## TREŚĆ POLECENIA A
Przepisz wiernie z rozmowy z marszałkiem fragment między słowami „Panie marszałku to” a „Brutusem. Rozbił Lewicę.”, łącznie z nimi.
## TREŚĆ POLECENIA B
Streść rozmowę z marszałkiem w dwóch zdaniach.

Tak, wszyscy pewnie dostali jakieś pieniądze.

Natomiast wie pan skąd się to wzięło. Wzięło się to stąd, że jedna z gazet, bodajże "Fakt", napisała rzecz, moim zdaniem, po prostu nieprzyjemną i nieprawdziwą. Napisała, że Czarzasty łącznie dzięki różnym formom pomocy zapewnił firmie ponad 5 mln złotych. To tak wynika, że Włodzimierz Czarzasty złożył wnioski, poszedł do pana Kaczyńskiego, wziął 5 mln zł. 5 mln zł się okazało milionem, nie Włodzimierz Czarzasty, tylko firma, w której pracował 23 lata temu.

Panie marszałku to zakończmy ten temat. Raczej mnie w tym wszystkim interesowało nie to, że firma, w której pan ma udziały, dostaje jakieś pieniądze, bo to jest całkowicie legalne, koniec kropka. Natomiast zastanawia mnie tutaj ten element przyjaźni. No, bo jeżeli nawet powiemy, że Leszek Miller nie jest pańskim bliskim przyjacielem to pańskim przyjacielem, przynajmniej przez lata był Robert Kwiatkowski i on okazał się Brutusem. Rozbił Lewicę.

Wie pan, to inna sprawa. Jeszcze wrócę, bo teraz wpadło mi do głowy coś takiego - ja może swojej córce powiem, żeby na wnuczkę nie brała "500 plus", bo to w sumie też od PiS-u.

## ANALIZOWANE DANE
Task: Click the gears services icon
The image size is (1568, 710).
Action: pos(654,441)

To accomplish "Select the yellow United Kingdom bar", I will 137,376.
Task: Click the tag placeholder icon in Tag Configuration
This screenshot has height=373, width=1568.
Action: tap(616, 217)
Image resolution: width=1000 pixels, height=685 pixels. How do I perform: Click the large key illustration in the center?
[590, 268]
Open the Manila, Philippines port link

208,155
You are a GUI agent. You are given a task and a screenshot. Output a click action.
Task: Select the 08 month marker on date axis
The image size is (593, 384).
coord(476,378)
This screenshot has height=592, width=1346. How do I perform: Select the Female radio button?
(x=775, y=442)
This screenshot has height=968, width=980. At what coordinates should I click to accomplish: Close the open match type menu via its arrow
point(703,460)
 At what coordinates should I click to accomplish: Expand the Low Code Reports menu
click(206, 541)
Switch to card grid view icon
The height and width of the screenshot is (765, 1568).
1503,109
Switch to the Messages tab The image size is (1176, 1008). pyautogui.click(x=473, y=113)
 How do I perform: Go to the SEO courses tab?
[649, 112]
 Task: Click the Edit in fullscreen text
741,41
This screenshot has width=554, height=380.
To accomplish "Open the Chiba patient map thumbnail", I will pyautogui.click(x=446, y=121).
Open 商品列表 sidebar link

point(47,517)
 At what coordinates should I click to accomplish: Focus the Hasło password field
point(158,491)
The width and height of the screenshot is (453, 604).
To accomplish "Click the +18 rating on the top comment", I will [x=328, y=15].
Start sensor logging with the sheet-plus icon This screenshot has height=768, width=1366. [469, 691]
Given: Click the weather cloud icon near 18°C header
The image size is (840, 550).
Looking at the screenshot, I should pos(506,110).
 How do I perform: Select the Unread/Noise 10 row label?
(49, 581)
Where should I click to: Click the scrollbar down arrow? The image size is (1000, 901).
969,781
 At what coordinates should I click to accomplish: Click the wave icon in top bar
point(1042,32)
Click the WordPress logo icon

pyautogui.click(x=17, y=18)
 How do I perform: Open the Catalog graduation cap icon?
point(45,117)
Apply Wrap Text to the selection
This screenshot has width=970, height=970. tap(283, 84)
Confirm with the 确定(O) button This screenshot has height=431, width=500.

## ODPOWIEDŹ KOŃCOWA A
Panie marszałku to zakończmy ten temat. Raczej mnie w tym wszystkim interesowało nie to, że firma, w której pan ma udziały, dostaje jakieś pieniądze, bo to jest całkowicie legalne, koniec kropka. Natomiast zastanawia mnie tutaj ten element przyjaźni. No, bo jeżeli nawet powiemy, że Leszek Miller nie jest pańskim bliskim przyjacielem to pańskim przyjacielem, przynajmniej przez lata był Robert Kwiatkowski i on okazał się Brutusem. Rozbił Lewicę.

## ODPOWIEDŹ KOŃCOWA B
Marszałek twierdzi, że sprawa wzięła się z nieprawdziwego artykułu gazety, bodajże „Faktu”, według którego Włodzimierz Czarzasty zapewnił firmie ponad 5 mln zł, choć w rzeczywistości był to milion dla firmy, w której pracował 23 lata temu. Rozmówca uznaje te pieniądze za całkowicie legalne, ale pyta o przyjaźnie i wskazuje, że wieloletni przyjaciel marszałka Robert Kwiatkowski okazał się Brutusem i rozbił Lewicę.